In Children of Men, the main enemy is propaganda, the false image that this Fascist version of Britain projects.

Even though we spend much of this film with characters who are considered the dregs of society, we have to imagine that there is a sizable group that never quite engages with this segment of humanity. A scene in which Theo goes to his rich friend to get the transit papers that his ex-wife requested is especially telling. His friend lives in an impossibly luxurious flat in London, which is stocked with famous works of art such as Michelangelo’s David. There is a nice touch of visual irony when they have dinner with Picasso’s Guernica hanging over them, one of the most famous depictions of the horrors of war. There is even a sullen and overmedicated young man thoroughly immersed in a digital device (the first iPhone would come out roughly a year after this film debuted, another example of the prescience that Cuaron insists does not exist in his film.) When Theo pointedly asks why his friend holds on so dearly to these remnants of Western culture, he replies, “I try not to think about it.”

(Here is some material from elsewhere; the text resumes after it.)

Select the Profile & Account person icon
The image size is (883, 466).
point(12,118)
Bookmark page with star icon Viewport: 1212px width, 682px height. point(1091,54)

The film also very smartly observes that the people on the other side are susceptible to the same tendency for exploitation. The people who are protecting Kee want to use her and her child as a symbol of their resistance. What is made abundantly clear though is that they have a very limited regard for Kee’s personal safety and her freedom to choose what she wants to do with her life. There could have been a whole film just about this struggle, and it’s not even the only conflict at the center of this work.

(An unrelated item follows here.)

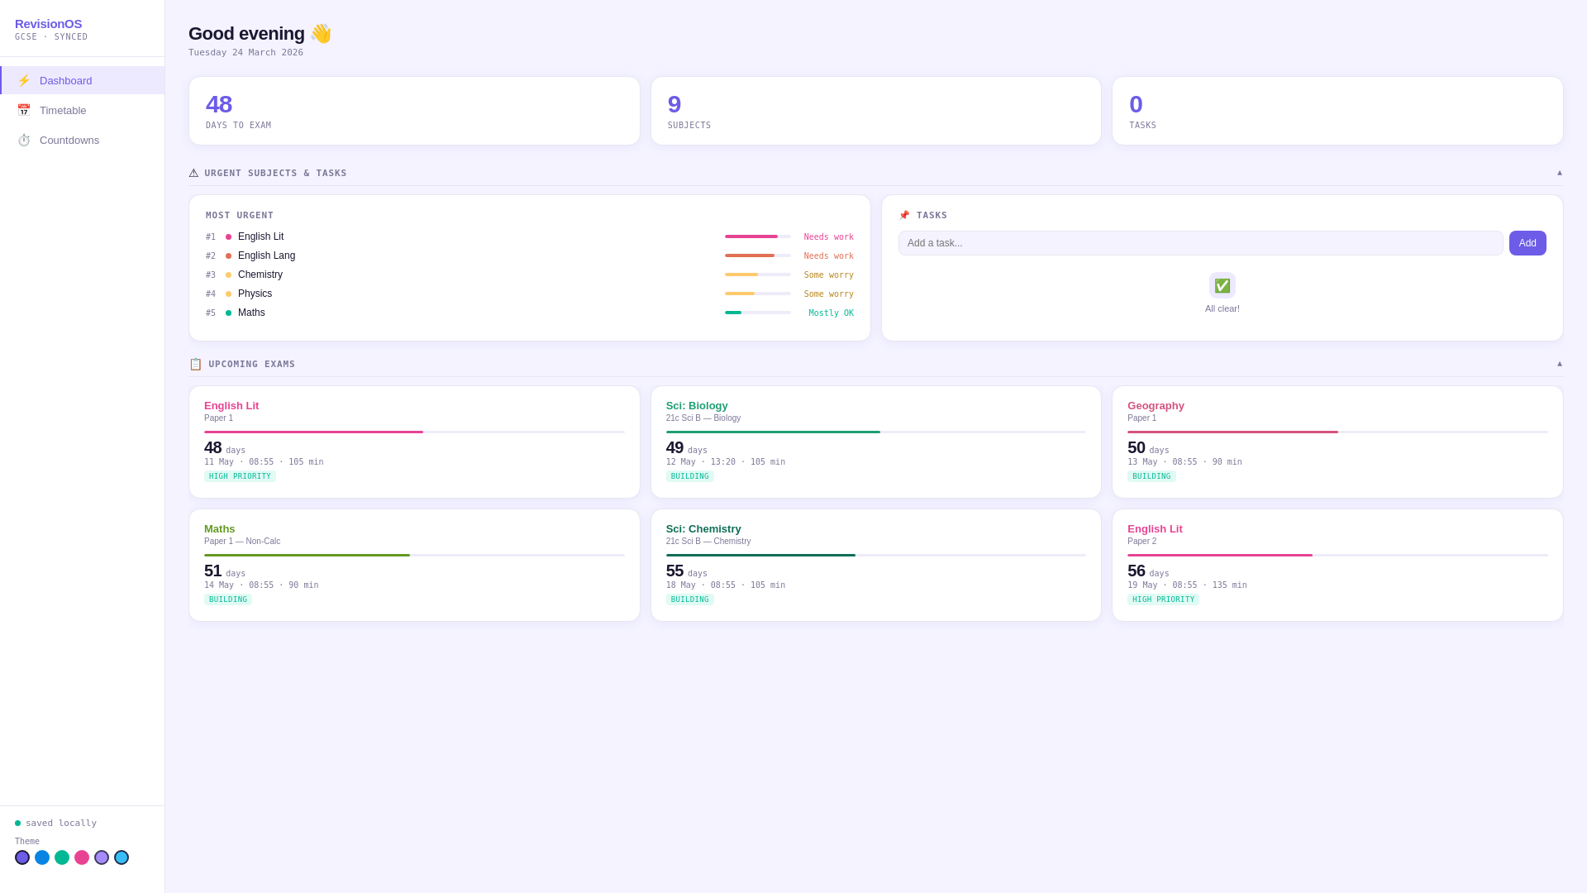
Task: Click the Timetable calendar icon
Action: tap(24, 110)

Even if this film seems to have been an all-too-accurate depiction of the state of the world then and now, it’s important to note that the basic driving force of this film is hope and faith, which are inextricably intertwined in this film. It is easy to paste over a Christian reading of this film; in fact, this film has been described as basically a modern Nativity story.

If you don’t belong to that particular faith however, its depictions of humanity should be a huge relief in this morass of hopelessness that Theo has to negotiate. The faith that Kee has in Theo is so strong that it is what motivates him to brave impossibly dangerous situations. Clive Owen has said that when he first read the script, he didn’t quite know how to play his character and that he simply trusted Cuaron and his ability to deliver a great film. I think Owen was underselling himself quite a bit. As thrilling and suspenseful as this film is, it is Theo’s emotional and spiritual journey that we connect to, from a disillusioned depressive to truly honorable man. It is important that his most heroic acts are not of the traditionally masculine sort. He rarely commits violence, and his instinct is to retreat from conflict, which might be a liability in most situations, but is essential here.

I think it could have been easy to make this film a completely cynical work, which would have been a perfectly legitimate artistic choice. There are episodes of Black Mirror for that sort of pessimism. What this film does is much harder; it manages to be realistic yet is brave enough to inspire hope even when the time is darkest, and it’s so easy to shut yourself off from the world.